#### TEXTO CITADO:
Tradicionalmente, cuando nos hemos enfrentado con el arduo problema de seleccionar una perspectiva central sobre la que montar todo el Derecho Administrativo, hemos acudido a la aproximación subjetiva, objetiva o mixta. Hoy me parece que situarse desde la perspectiva del interés general ayuda a la comprensión de un sector del Derecho Público que trasciende sus fronteras naturales y que se proyecta sobre otras realidades, años ha vedadas al Derecho Administrativo, precisamente por la estrechez de miras que surge del pensamiento único, cerrado o estático. En todo caso, en el concepto de interés general que aquí se plantea puede encontrarse, desde luego, una noción que explica el sentido, naturaleza y funcionalidad del Derecho Administrativo del Estado social y democrático de Derecho.
Parece también fuera de dudas que el Derecho Administrativo del siglo XXI es distinto del siglo pasado en la medida en que el sustrato político y social que le sirve de base es bien distinto, como también es bien distinto el modelo de Estado actual. El Derecho Constitucional pasa, el Derecho Administrativo permanece es una manida y reiterada frase acuñada según parece por Otto Mayer que nos ayuda a entender que las instituciones típicas de la función administrativa, de una u otra forma, son permanentes, pudiendo variar obviamente la intensidad de la presencia de los poderes públicos de acuerdo con el modelo político del Estado en cada momento. Claro está, cuando me refiero al Estado, me refiero también mutatis mutandis a los diferentes Entes territoriales que disponen de autonomía para la gestión de sus intereses: Comunidades Autónomas y Entes locales en España, pues en ambos casos estamos en presencia de Entes públicos de inequívoca naturaleza estatal.

#### ENUNCIADO 1:
Copia del texto citado el fragmento que va de "Tradicionalmente, cuando nos" a "democrático de Derecho.", ambos incluidos.
#### ENUNCIADO 2:
Según el texto citado, ¿a quién se atribuye la frase "El Derecho Constitucional pasa, el Derecho Administrativo permanece"?
#### ENUNCIADO 3:
Indica si cada afirmación concuerda con el texto citado y justifícalo con una cita literal:
(a) El Derecho Administrativo del siglo XXI es igual al del siglo pasado.
(b) Las Comunidades Autónomas y los Entes locales en España son Entes públicos de naturaleza estatal.
(c) Tradicionalmente se ha recurrido a la perspectiva del interés general como perspectiva central del Derecho Administrativo.
Basa cada respuesta únicamente en el texto citado.

#### DATOS DISPONIBLES:
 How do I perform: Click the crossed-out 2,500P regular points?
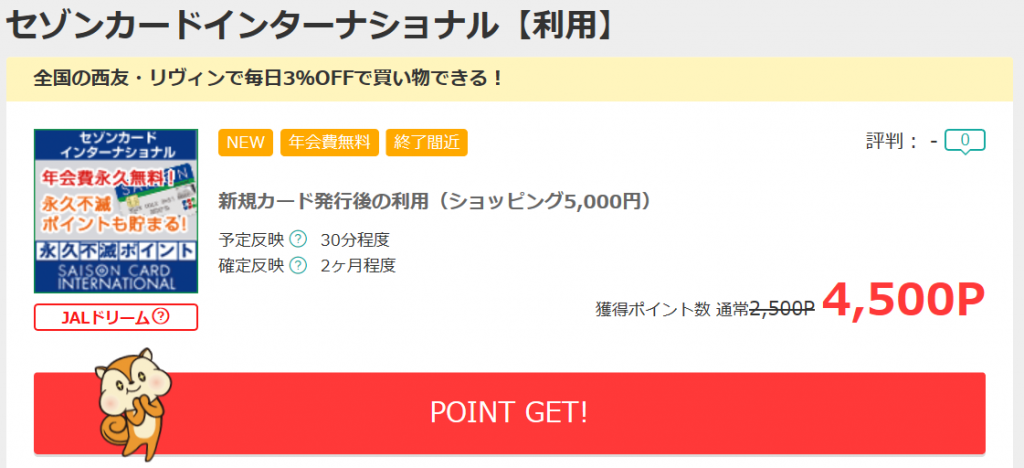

#### RESPUESTA COMPLETA 1:
Tradicionalmente, cuando nos hemos enfrentado con el arduo problema de seleccionar una perspectiva central sobre la que montar todo el Derecho Administrativo, hemos acudido a la aproximación subjetiva, objetiva o mixta. Hoy me parece que situarse desde la perspectiva del interés general ayuda a la comprensión de un sector del Derecho Público que trasciende sus fronteras naturales y que se proyecta sobre otras realidades, años ha vedadas al Derecho Administrativo, precisamente por la estrechez de miras que surge del pensamiento único, cerrado o estático. En todo caso, en el concepto de interés general que aquí se plantea puede encontrarse, desde luego, una noción que explica el sentido, naturaleza y funcionalidad del Derecho Administrativo del Estado social y democrático de Derecho.

#### RESPUESTA COMPLETA 2:
Se atribuye, según parece, a Otto Mayer.

#### RESPUESTA COMPLETA 3:
(a) No: "el Derecho Administrativo del siglo XXI es distinto del siglo pasado".
(b) Sí: "estamos en presencia de Entes públicos de inequívoca naturaleza estatal".
(c) No: "hemos acudido a la aproximación subjetiva, objetiva o mixta".